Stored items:
-- Opening Marker --

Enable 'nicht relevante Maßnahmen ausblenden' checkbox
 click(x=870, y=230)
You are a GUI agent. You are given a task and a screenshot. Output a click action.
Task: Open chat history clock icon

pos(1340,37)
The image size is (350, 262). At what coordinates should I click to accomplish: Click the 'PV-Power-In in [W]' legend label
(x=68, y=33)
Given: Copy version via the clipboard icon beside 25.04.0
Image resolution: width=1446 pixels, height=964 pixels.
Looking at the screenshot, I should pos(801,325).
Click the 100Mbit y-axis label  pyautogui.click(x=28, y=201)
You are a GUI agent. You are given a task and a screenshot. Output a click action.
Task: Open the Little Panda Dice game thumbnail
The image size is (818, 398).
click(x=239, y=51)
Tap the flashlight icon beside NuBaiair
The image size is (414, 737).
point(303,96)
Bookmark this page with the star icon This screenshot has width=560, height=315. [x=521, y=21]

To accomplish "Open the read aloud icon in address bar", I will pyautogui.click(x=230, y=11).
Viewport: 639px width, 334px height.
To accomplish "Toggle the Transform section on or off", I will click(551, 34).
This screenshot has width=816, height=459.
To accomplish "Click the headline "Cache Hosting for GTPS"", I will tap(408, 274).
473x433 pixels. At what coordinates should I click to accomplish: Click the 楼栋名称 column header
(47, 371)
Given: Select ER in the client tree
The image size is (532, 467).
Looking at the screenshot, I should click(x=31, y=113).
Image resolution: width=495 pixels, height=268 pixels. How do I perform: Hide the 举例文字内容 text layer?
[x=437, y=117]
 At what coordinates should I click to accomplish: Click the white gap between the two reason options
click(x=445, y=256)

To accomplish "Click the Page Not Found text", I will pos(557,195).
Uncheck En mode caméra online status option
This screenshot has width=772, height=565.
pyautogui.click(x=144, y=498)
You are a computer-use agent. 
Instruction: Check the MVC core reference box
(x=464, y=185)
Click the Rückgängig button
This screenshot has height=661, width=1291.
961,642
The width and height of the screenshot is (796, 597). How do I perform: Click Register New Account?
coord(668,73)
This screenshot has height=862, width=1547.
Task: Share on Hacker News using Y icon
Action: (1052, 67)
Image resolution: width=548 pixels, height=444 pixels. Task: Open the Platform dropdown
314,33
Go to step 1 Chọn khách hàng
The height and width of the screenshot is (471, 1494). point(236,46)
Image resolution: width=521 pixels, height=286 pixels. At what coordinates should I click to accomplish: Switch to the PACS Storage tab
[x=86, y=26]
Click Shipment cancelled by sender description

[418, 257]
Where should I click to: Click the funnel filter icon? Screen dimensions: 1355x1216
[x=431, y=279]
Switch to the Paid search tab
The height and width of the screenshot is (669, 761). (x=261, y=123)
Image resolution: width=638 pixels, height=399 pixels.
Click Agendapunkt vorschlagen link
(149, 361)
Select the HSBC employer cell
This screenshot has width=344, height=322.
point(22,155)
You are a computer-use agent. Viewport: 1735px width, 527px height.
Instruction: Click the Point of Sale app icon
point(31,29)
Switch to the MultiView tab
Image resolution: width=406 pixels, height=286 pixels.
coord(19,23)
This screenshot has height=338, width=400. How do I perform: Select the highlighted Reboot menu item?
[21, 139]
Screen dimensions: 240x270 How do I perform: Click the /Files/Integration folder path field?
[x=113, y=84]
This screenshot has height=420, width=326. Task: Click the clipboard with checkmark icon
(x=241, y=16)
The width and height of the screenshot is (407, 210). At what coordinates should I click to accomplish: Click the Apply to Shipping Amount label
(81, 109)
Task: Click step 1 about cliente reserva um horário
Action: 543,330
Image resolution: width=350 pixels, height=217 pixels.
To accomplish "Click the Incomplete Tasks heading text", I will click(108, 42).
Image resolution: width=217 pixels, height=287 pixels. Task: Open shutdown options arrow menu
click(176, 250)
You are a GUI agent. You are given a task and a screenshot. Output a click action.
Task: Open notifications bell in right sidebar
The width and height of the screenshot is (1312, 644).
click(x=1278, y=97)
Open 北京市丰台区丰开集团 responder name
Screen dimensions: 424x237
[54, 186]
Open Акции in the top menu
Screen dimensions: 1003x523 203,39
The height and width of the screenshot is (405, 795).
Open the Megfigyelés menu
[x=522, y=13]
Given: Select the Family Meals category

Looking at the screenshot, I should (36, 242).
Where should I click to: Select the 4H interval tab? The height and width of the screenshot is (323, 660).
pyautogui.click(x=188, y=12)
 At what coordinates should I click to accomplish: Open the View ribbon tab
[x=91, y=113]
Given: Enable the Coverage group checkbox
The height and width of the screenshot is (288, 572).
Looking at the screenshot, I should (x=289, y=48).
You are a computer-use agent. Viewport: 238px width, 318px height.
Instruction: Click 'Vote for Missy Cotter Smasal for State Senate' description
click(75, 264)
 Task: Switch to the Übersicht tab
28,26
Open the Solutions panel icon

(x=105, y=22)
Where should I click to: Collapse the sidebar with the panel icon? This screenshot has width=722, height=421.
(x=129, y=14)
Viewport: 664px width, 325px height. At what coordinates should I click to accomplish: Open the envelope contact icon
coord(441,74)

-- Closing Marker --

Take the stretch of lines above from the one containing "The image size is (818, 398)." through the one containing "Given: Select ER in the client tree" and repeat it exactly, adding no other line.

> _FINISHED EXERCISE_
The image size is (818, 398).
click(x=239, y=51)
Tap the flashlight icon beside NuBaiair
The image size is (414, 737).
point(303,96)
Bookmark this page with the star icon This screenshot has width=560, height=315. [x=521, y=21]

To accomplish "Open the read aloud icon in address bar", I will pyautogui.click(x=230, y=11).
Viewport: 639px width, 334px height.
To accomplish "Toggle the Transform section on or off", I will click(551, 34).
This screenshot has width=816, height=459.
To accomplish "Click the headline "Cache Hosting for GTPS"", I will tap(408, 274).
473x433 pixels. At what coordinates should I click to accomplish: Click the 楼栋名称 column header
(47, 371)
Given: Select ER in the client tree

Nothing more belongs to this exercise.